**** Exercise materials ****
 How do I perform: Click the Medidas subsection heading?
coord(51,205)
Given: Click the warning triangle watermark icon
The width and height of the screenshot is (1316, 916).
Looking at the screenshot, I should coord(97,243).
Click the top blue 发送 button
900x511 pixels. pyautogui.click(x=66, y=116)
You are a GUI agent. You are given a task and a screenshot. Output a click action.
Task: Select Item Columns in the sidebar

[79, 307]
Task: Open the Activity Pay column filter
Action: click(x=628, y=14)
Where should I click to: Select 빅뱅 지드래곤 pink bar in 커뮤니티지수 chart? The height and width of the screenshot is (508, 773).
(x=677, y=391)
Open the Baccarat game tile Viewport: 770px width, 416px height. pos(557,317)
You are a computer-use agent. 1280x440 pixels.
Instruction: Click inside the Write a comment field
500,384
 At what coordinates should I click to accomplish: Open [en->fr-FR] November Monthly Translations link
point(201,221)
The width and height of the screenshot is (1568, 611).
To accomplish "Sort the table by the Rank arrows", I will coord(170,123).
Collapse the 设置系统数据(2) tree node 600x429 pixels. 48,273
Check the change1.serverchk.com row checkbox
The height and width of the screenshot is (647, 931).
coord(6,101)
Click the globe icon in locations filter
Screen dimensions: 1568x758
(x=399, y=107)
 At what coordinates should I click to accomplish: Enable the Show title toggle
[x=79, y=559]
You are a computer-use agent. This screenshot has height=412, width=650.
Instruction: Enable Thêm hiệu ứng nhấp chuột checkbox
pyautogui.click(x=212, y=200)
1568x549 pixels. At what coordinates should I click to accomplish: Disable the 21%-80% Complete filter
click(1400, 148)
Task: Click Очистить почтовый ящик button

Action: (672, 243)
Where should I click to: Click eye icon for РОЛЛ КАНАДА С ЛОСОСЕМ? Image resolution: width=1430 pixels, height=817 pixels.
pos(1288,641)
****
Problem description:
The expected response reproduces all of the data precisely.

Your solution:
 How do I perform: Click the Medidas subsection heading?
coord(51,205)
Given: Click the warning triangle watermark icon
The width and height of the screenshot is (1316, 916).
Looking at the screenshot, I should coord(97,243).
Click the top blue 发送 button
900x511 pixels. pyautogui.click(x=66, y=116)
You are a GUI agent. You are given a task and a screenshot. Output a click action.
Task: Select Item Columns in the sidebar

[79, 307]
Task: Open the Activity Pay column filter
Action: click(x=628, y=14)
Where should I click to: Select 빅뱅 지드래곤 pink bar in 커뮤니티지수 chart? The height and width of the screenshot is (508, 773).
(x=677, y=391)
Open the Baccarat game tile Viewport: 770px width, 416px height. pos(557,317)
You are a computer-use agent. 1280x440 pixels.
Instruction: Click inside the Write a comment field
500,384
 At what coordinates should I click to accomplish: Open [en->fr-FR] November Monthly Translations link
point(201,221)
The width and height of the screenshot is (1568, 611).
To accomplish "Sort the table by the Rank arrows", I will coord(170,123).
Collapse the 设置系统数据(2) tree node 600x429 pixels. 48,273
Check the change1.serverchk.com row checkbox
The height and width of the screenshot is (647, 931).
coord(6,101)
Click the globe icon in locations filter
Screen dimensions: 1568x758
(x=399, y=107)
 At what coordinates should I click to accomplish: Enable the Show title toggle
[x=79, y=559]
You are a computer-use agent. This screenshot has height=412, width=650.
Instruction: Enable Thêm hiệu ứng nhấp chuột checkbox
pyautogui.click(x=212, y=200)
1568x549 pixels. At what coordinates should I click to accomplish: Disable the 21%-80% Complete filter
click(1400, 148)
Task: Click Очистить почтовый ящик button

Action: (672, 243)
Where should I click to: Click eye icon for РОЛЛ КАНАДА С ЛОСОСЕМ? Image resolution: width=1430 pixels, height=817 pixels.
pos(1288,641)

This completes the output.